The "Economic Miracle State" of North Dakota pumped another record amount of oil during the month of October, producing more than 15 million total barrels in a single month for the first time ever, at a daily rate of 488,068 barrels (see chart above, data here). Compared to October of last year, oil production in North Dakota is up 42%, and production has more than doubled over the last two years, from 240,000 barrels per day in October of 2009.  North Dakota's rich Bakken oil fields produced almost 9% of America's domestic crude oil production for the month of October, up from less than 2% of the nation's oil in 2006 (data here).

North Dakota Daily Oil Production  

Other highlights of the October production report:

1. The number of new wells producing oil in the state increased by almost 1,000 over the last year to a new record of nearly 6,000 wells in October, up from just slightly more than 5,000 wells a year ago.

2. The amount oil produced per well also reached a record high of 82 barrels per day in October, which is almost 50% higher than the 55 barrels per day two years ago, and probably reflects both increasing productivity from technology and drilling in more productive areas. 

3. The combination of a record number of wells producing oil at record-setting productivity levels has put North Dakota on a trajectory to surpass both California (539,000 barrels per day) and Alaska (555,000 bpd) by as early as January 2012 to become the No. 2 oil-producing state in the U.S. (see chart above).  At the current pace of record-setting monthly gains, North Dakota's oil production is currently on track to break the 600,000 barrels per day level by next March. (Note: Due to a normal seasonal slowdown during some of the winter months, these predictions could be delayed for several months.)

4. At 488,000 barrels per day in October, North Dakota's oil production has now surpassed OPEC-member Ecuador's daily production of 485,000 barrels for the first time.   

As a result of the ongoing oil boom in the Bakken area, North Dakota continues to lead the nation with the lowest unemployment rate at 3.5% for October, more than 5 full percentage points below the nation's average 9.0% rate for October.  As reported earlier this week on CD, there are ten North Dakota counties with jobless rates below 2%, and Williams County, which is at the center of the Bakken oil boom, boasts the lowest county jobless rate in the country at 0.9%.

Bottom Line: The ongoing record-setting oil production in the Peace Garden State continues to make it the most economically successful state in the country, with record levels of employment and income growth, increasing tax revenues, the lowest foreclosure rate in the country, a strong real estate market, and jaw-dropping jobless rates in many counties of the Bakken region below 2%. "Drill, create and collect."

By.

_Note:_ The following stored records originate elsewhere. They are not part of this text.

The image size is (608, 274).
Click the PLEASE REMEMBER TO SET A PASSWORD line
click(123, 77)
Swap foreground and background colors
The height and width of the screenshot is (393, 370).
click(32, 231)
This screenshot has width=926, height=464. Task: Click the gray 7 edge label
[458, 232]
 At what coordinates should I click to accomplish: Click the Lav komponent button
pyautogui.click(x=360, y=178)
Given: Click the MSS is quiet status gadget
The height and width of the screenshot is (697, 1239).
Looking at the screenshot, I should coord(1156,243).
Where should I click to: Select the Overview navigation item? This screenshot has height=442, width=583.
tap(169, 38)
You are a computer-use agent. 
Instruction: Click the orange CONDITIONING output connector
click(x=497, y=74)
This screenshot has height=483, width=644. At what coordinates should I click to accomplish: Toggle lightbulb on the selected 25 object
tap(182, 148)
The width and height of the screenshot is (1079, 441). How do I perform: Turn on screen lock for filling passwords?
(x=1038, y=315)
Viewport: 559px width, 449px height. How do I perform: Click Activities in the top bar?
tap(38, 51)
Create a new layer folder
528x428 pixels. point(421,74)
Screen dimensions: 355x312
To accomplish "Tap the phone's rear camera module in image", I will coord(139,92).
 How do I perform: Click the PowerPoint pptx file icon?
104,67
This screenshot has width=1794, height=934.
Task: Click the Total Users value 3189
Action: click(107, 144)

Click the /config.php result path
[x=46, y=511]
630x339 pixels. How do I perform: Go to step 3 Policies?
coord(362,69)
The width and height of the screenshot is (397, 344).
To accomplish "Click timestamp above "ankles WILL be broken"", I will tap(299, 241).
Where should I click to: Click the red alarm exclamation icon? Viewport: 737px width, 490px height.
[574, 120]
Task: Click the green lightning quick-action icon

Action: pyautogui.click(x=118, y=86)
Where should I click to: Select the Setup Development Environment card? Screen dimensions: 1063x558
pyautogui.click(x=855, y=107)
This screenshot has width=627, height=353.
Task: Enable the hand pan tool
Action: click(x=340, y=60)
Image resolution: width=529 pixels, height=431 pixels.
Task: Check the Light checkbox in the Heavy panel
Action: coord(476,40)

Mark J. Perry of http://mjperry.blogspot.com/

Dr. Mark J. Perry is a professor of economics and finance in the School of Management at the Flint campus of the University of Michigan. Perry holds two graduate degrees in economics (M.A. and Ph.D.) from George Mason University near Washington, D.C. In addition, he holds an MBA degree in finance from the Curtis L. Carlson School of Management at the University of Minnesota. In addition to a faculty appointment at the University of Michigan-Flint, Perry is also a visiting scholar at The American Enterprise Institute in Washington, D.C.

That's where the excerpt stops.